* THE DATA:
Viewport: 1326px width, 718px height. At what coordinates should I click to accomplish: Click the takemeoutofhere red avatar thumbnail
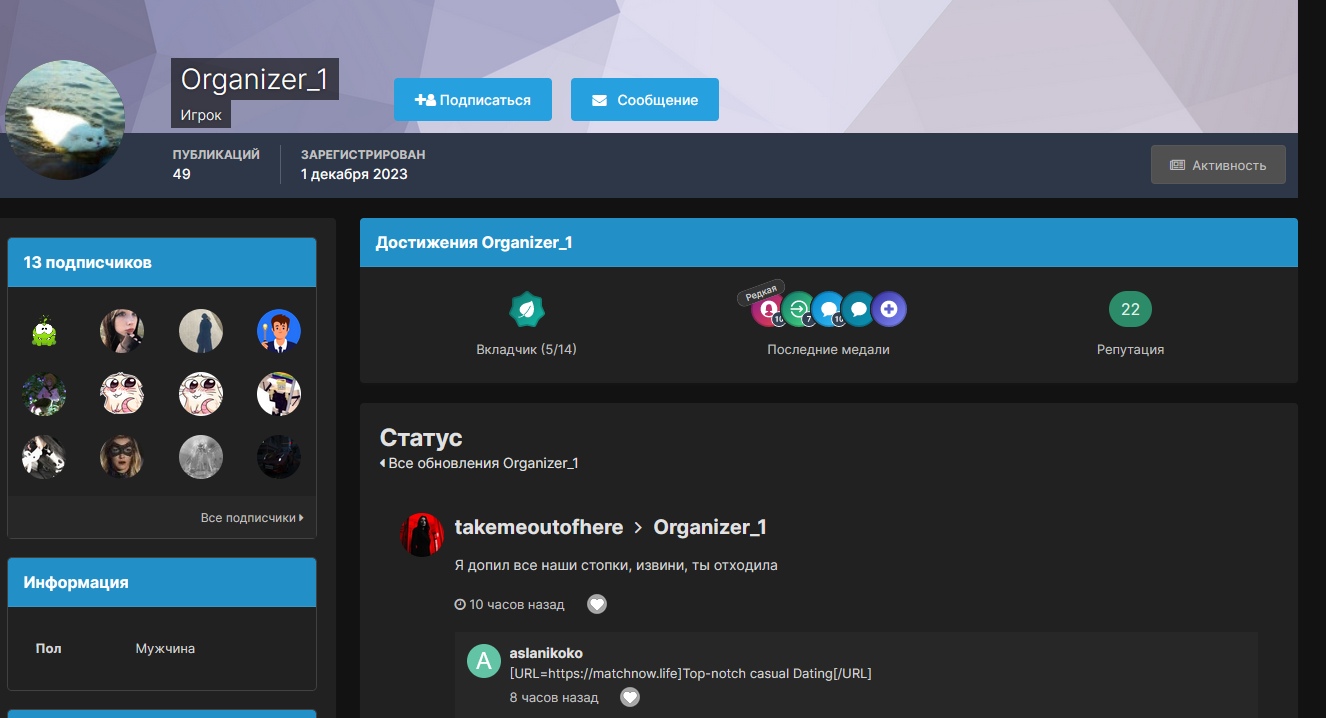click(x=421, y=535)
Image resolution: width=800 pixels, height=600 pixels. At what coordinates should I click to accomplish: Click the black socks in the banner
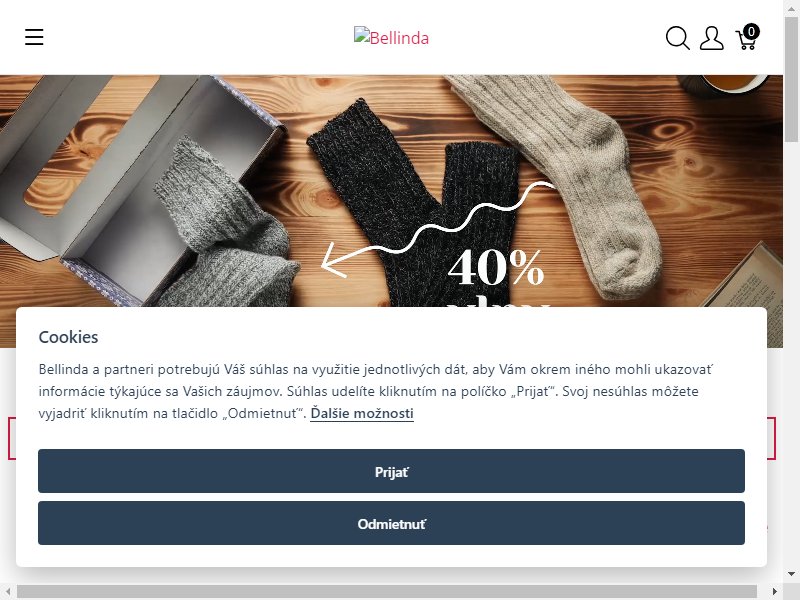(411, 204)
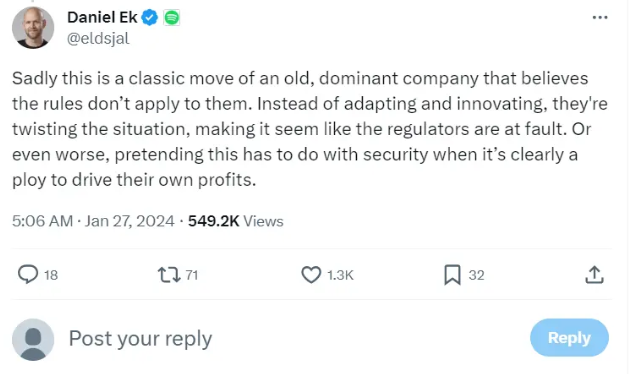
Task: Click the 71 reposts count
Action: coord(192,275)
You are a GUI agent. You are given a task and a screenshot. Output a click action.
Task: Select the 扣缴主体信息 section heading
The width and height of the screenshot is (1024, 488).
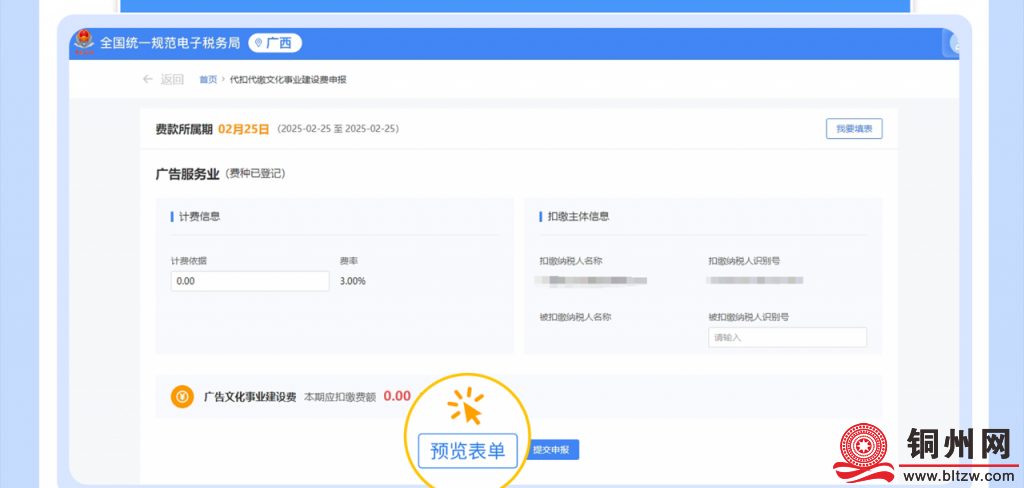tap(578, 216)
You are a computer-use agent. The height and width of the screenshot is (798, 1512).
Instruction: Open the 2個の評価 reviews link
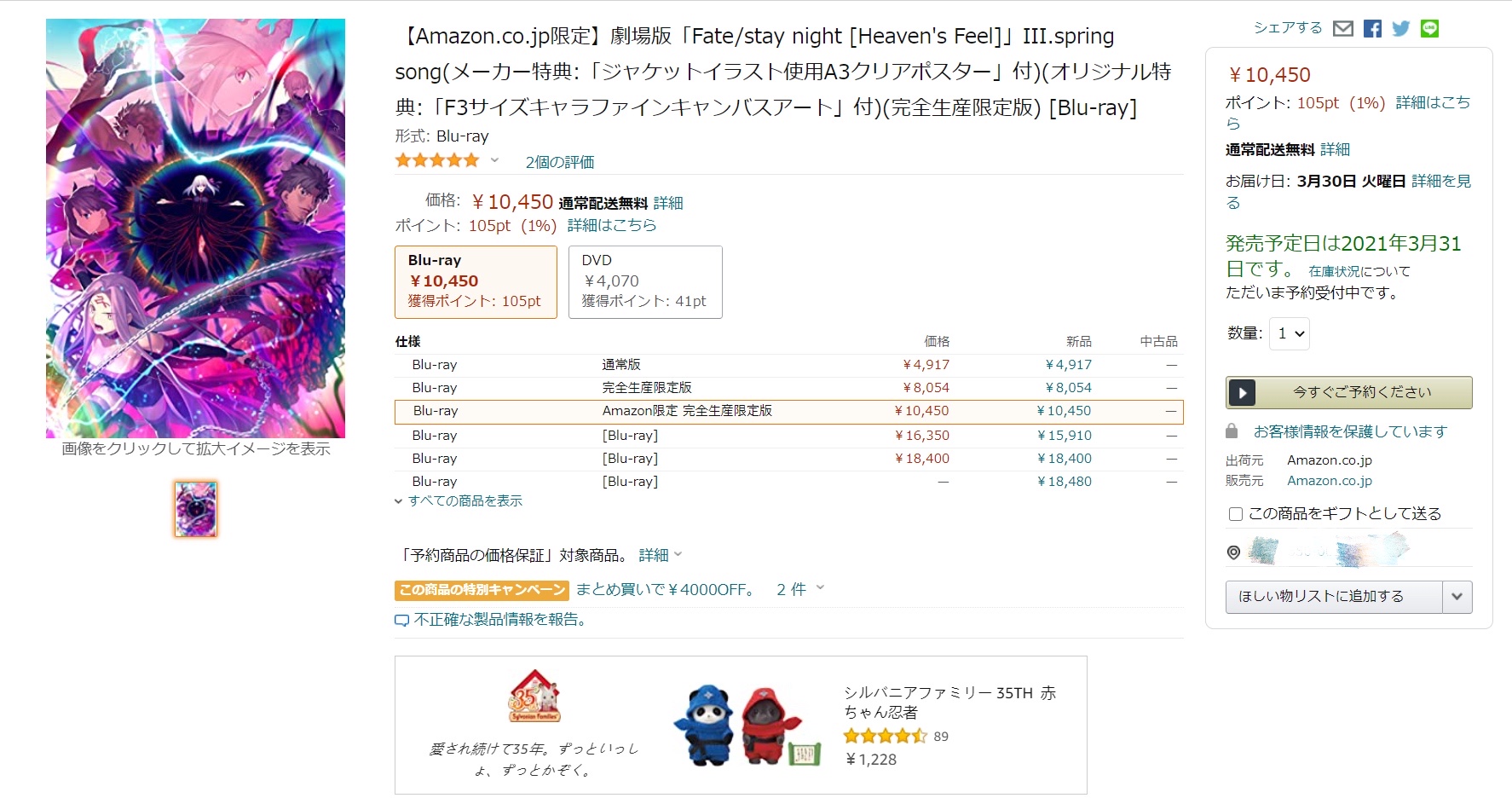pyautogui.click(x=560, y=162)
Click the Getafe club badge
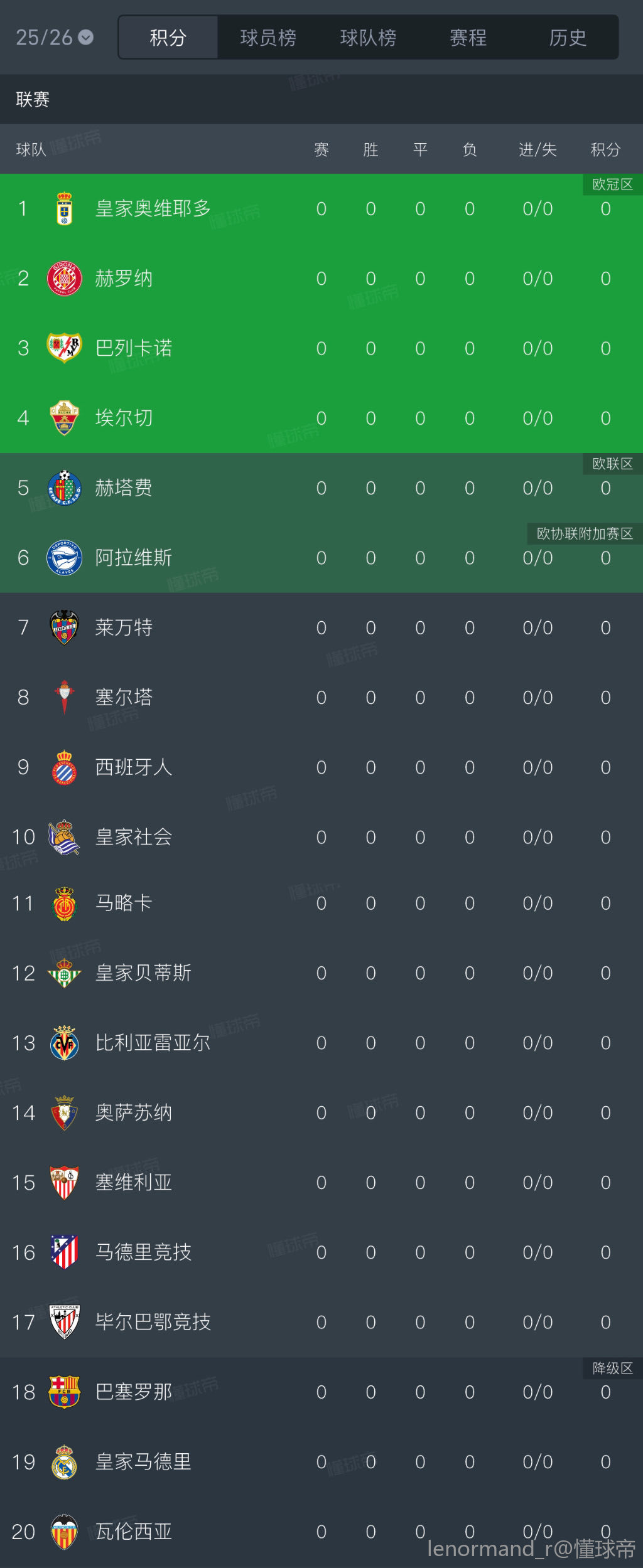The width and height of the screenshot is (643, 1568). 64,488
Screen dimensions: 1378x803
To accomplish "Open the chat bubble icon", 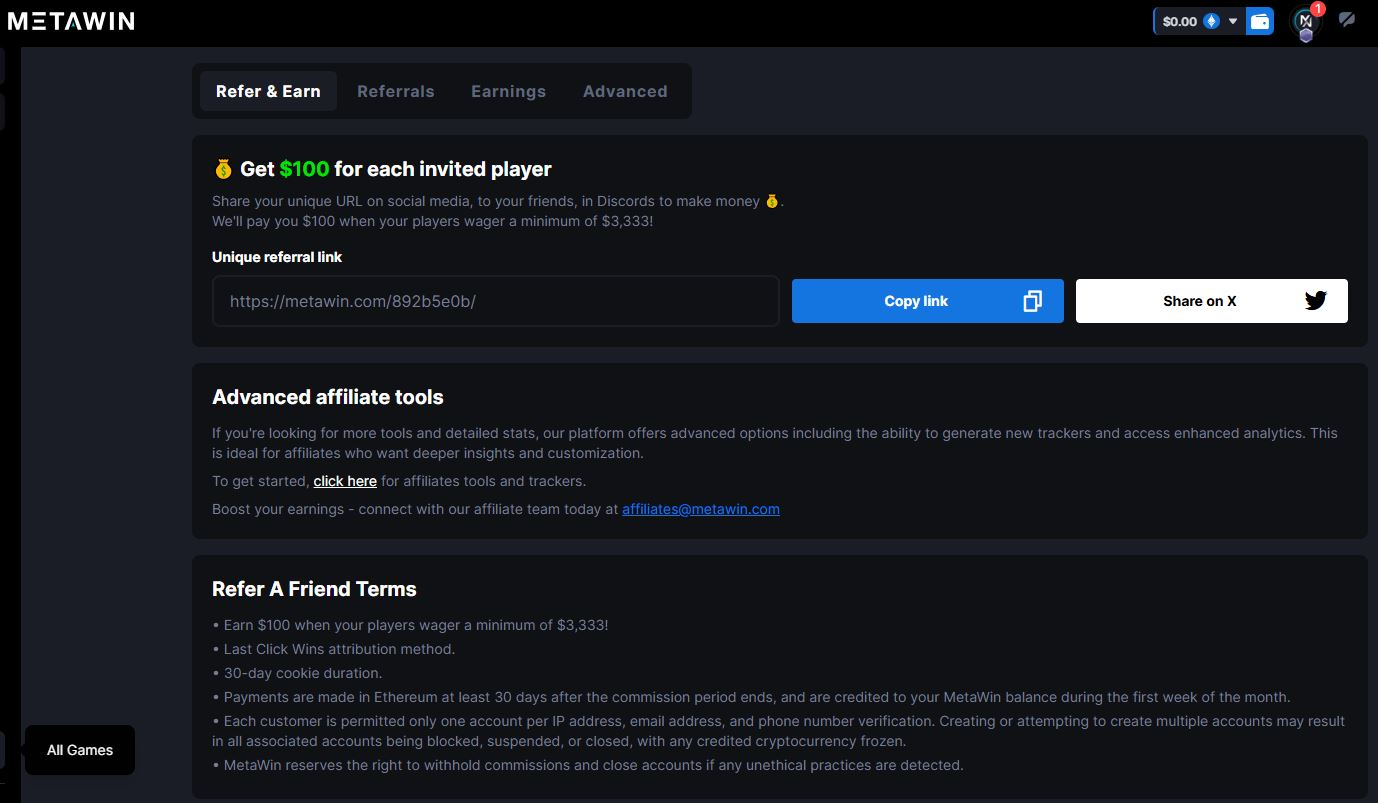I will coord(1347,19).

* WHAT YOU ARE ASKED TO DO:
Gather up the lines containing the word "agent" from these records and copy them.

* SOLUTION:
You are a GUI agent. You are given a task and a screenshot. Output a click action.
You are a computer-use agent. The height and width of the screenshot is (798, 1512).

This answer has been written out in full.